Africa has not benefited from its links with rich nations and should ensure economic interactions with others are not one-sided, South Africa’s Economic Development Minister Ebrahim Patel said.
Patel told a conference on the continent’s relations with China that Africa would continue to pursue relations which the United States and Europe, but that the “centre of geo-economic gravity” was shifting to Asia and Latin America.
“I will be blunt about it, we don’t think Africa has benefited from the relationship with the (West),” Patel told the conference.
“There are significant gaps in our own economic trajectory, some of which we have not been able to address in that relationship, so bringing a wider range of investors into our economies is necessary for us,” he added.
Patel encouraged Chinese firms operating in South Africa to enter into joint ventures with local companies.
“Those can constitute a huge assistance to the local economy.
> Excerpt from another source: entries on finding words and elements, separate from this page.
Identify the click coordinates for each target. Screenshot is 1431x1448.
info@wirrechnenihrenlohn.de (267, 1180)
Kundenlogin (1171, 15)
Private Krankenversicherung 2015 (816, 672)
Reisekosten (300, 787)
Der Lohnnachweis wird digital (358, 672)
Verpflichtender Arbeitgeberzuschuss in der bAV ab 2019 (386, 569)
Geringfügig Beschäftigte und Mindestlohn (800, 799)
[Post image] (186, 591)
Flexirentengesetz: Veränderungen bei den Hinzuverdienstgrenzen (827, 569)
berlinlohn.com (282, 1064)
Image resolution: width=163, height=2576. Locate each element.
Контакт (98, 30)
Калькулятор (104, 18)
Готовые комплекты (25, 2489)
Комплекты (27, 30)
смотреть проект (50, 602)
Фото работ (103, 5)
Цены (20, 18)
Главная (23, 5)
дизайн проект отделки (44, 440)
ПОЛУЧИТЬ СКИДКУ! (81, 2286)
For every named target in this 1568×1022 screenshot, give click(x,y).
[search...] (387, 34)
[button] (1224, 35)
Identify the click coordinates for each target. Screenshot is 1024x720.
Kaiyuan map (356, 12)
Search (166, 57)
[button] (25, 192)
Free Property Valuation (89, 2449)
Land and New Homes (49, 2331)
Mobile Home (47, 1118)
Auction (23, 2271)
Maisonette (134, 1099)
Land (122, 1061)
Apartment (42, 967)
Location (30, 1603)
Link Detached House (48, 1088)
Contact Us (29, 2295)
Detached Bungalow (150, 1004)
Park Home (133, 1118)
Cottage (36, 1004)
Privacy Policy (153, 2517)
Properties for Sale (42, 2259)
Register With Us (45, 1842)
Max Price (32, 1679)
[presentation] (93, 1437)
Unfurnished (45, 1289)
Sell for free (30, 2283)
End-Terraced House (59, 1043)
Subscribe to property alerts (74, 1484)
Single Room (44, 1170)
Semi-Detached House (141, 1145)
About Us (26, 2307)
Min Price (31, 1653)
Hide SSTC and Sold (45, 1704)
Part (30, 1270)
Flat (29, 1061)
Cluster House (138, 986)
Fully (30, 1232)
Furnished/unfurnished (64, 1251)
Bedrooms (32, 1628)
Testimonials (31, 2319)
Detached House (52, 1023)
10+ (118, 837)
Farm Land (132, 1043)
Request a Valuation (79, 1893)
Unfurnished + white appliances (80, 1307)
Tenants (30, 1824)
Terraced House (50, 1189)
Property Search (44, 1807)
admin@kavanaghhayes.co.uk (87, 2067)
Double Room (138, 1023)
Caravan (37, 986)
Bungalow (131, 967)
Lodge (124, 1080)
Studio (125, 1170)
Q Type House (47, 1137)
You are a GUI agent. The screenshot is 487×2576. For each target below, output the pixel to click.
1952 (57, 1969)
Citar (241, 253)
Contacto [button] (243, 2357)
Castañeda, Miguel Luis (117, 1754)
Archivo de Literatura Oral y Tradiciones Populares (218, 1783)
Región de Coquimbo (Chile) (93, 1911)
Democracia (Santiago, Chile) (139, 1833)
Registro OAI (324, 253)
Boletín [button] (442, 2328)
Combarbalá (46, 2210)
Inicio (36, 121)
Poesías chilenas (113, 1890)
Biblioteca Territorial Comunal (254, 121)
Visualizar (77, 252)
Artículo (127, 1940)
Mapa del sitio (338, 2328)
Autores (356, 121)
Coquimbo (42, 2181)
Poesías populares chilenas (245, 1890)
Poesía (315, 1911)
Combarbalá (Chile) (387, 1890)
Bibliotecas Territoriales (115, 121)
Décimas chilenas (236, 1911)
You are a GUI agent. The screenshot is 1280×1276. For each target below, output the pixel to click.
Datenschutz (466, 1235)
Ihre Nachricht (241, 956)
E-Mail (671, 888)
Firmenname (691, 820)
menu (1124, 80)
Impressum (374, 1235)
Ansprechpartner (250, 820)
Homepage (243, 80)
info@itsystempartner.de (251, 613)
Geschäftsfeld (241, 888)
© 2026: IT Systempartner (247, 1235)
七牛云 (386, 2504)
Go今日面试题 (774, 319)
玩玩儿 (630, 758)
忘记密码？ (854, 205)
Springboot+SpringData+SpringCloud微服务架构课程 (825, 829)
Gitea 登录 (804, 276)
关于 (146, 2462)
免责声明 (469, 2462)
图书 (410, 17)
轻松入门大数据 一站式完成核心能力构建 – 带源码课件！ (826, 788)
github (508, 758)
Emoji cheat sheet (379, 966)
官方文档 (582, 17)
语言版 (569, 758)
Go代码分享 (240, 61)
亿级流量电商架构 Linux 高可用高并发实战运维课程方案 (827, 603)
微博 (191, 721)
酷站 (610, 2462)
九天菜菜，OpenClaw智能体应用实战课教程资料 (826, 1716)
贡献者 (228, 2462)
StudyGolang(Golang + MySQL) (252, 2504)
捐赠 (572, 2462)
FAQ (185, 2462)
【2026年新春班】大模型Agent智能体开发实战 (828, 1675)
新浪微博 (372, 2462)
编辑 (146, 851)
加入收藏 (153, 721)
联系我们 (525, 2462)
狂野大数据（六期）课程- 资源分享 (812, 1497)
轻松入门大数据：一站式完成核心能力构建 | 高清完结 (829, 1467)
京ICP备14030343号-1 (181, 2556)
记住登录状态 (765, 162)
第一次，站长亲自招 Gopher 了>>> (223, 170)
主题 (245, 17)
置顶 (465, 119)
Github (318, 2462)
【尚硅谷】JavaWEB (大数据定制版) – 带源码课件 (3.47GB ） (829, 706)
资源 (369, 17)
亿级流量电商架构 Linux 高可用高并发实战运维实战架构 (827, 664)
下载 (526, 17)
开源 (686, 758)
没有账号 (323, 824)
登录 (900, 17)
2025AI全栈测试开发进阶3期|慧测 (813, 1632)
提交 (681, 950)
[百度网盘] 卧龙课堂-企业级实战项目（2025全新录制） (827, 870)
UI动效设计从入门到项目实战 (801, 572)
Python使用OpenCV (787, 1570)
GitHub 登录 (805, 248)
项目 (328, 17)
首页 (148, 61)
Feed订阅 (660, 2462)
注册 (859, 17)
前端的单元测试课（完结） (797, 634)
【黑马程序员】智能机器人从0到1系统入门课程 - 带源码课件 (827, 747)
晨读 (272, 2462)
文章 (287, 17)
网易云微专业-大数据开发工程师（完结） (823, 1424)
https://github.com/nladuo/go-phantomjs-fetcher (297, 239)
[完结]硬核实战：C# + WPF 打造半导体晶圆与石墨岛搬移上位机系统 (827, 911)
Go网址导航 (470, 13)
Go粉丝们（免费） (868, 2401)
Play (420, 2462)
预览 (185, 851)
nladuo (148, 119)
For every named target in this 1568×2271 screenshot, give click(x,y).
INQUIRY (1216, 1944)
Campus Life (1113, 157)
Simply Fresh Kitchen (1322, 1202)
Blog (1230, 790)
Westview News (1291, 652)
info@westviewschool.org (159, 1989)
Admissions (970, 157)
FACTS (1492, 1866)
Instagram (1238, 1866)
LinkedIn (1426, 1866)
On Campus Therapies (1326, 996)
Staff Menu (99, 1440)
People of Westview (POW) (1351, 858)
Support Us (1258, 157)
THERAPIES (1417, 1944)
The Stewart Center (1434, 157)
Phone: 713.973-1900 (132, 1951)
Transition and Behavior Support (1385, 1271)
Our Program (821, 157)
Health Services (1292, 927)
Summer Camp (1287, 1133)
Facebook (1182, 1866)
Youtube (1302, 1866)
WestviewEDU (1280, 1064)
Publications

China’s own economic growth has been fuelled by joint ventures it had with industrialised countries,” Patel said.
“As the South African government (we) seek to strengthen that relationship and to ensure it has a much stronger job-creating impact in South Africa that helps us to diversify our economy and grasp the challenge of avoiding de-industrialisation.”
Trade between China and Africa has soared in the past decade, driven by China’s resource needs and growing African demand for cheap Chinese-made products.
In 2008, total trade was $106.8 billion, up 45.1% on 2007. Nine years ago total trade between Africa and China stood at $10.5 billion. China has overtaken the United States as Africa’s top trading partner.
The thriving trade and business ties have prompted accusations from the West and other critics that Beijing is only interested in African resources. China has dismissed the charges.
Patel said African governments should prioritise their own development needs when entering investment deals with countries like China.
“Failure to do that is one way of prematurely stunting this relationship,” he warned.